Okay, so I had a dream when I was just seventeen and I wrote it down. It stuck with me for the longest time, driving me up the wall. I decided I had to give it more details and let it play the rest of the way out or I was going to go crazy, so I started writing a novel. The thing never amounted to more than 5,000 pages of cursing and drug use before I tossed it aside. My senior year was wild and didn't leave me the kind of time I needed to write. Of course, I needed another decade to grow up before I could really REALLY write the way I wanted to.
My husband and I bought a new house last year and I came across a box of my creative writing notebooks from back in high school. Tucked into the stacks of yellowing notebooks (it physically hurt to write that detail) was the carefully typed first chapter of my dream. The amazing thing is how incredibly fresh it was in my head after fifteen years of life and love and kids. I started writing it again. And again. And yet again. Then I got really ticked and scrapped the whole project.
But I couldn't stop thinking about it.
Another little factoid about me; I don't sleep well. I just don't. Once my kids are asleep, my second wind kicks in and I'm good to go. The fun little insomnia bit just gets worse when I'm writing a first draft. I'll force myself into bed but I'm still composing scenes in my mind. Fortunately, I have this handy little friend called Ambien to help out on those nights. FYI: Ambien is generally a lousy muse, although it's been known to help me earn some killer high scores on Bejeweled. I wrote a love scene after taking Ambien one night and came back to it the next day to find I'd written about Jiffy-Pop microwave popcorn (which I don't think exists) and something much like speech therapy.
So, this one night, I pop an Ambien and head off to bed. But then it hits me; I have two crucial details of the dream wrong. I scribble furiously in a spiral notebook for a good twenty minutes before I'm too dizzy to see what I'm writing anymore. Amazingly, the notes still make sense the next day. The trouble is, I can only write random fractions of scenes before I hit a wall and have to stop. It's not a super complicated plot but it's a super complicated idea. You'll see what I mean when you read it. Enough present tense. I hate present tense, except for The Hunger Games.

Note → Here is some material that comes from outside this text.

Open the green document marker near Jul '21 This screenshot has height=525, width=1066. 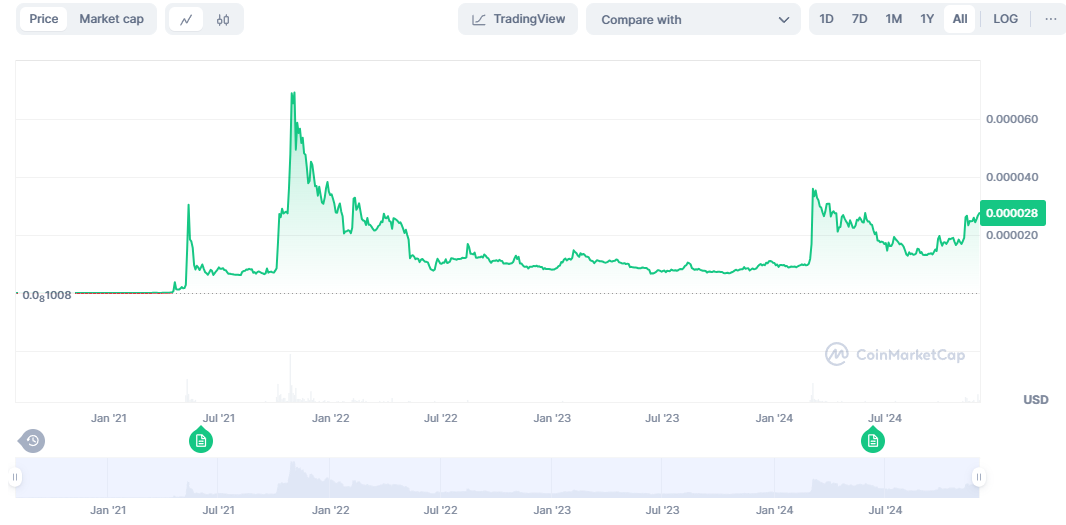201,441
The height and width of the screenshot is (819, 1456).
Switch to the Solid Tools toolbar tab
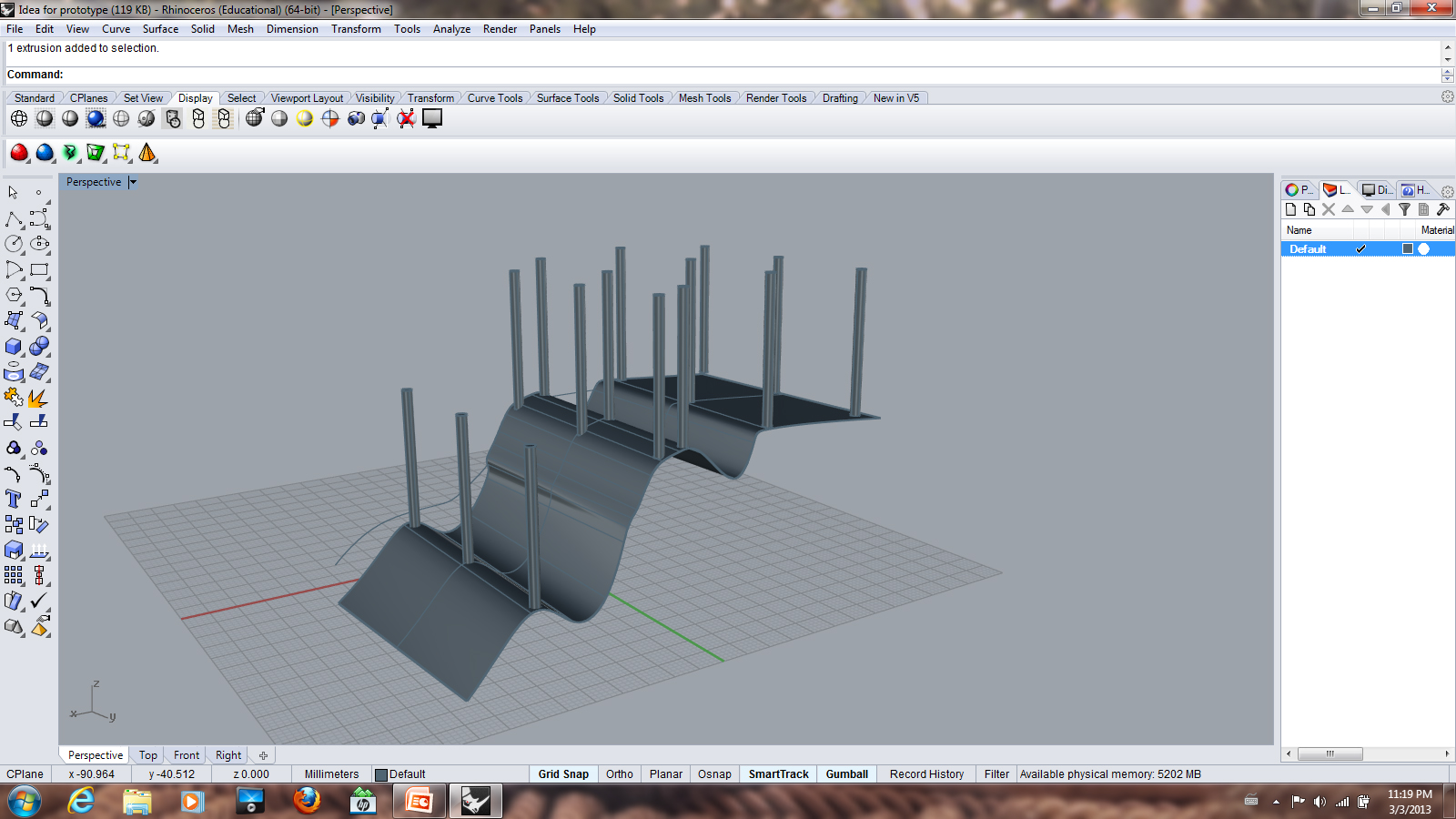pyautogui.click(x=638, y=98)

I bought a bunch of books on writing from Barnes & Noble and did some serious speed reading before I hatched a plan; I would write an outline. It went against everything I stand for, but I was desperate. Lo and behold, it worked. Page after page has been flowing like Diet Coke for the last few weeks. I've never been this productive, this excited or this madly in love with a WIP before. I know where I'm going. I know what happens in each chapter. I could query this puppy and send the first three chapters and a synopsis already (and believe you me, it's tempting). It's all in the bag.
Outlines rock. I'll be using them from now on to make sure every chapter is carrying the plot where it needs to go and my characters are on the right track. I'm an outline convert. This is what change looks like, people.
So tell me; do you write by the seat of your pants, or does your trip have an itinerary?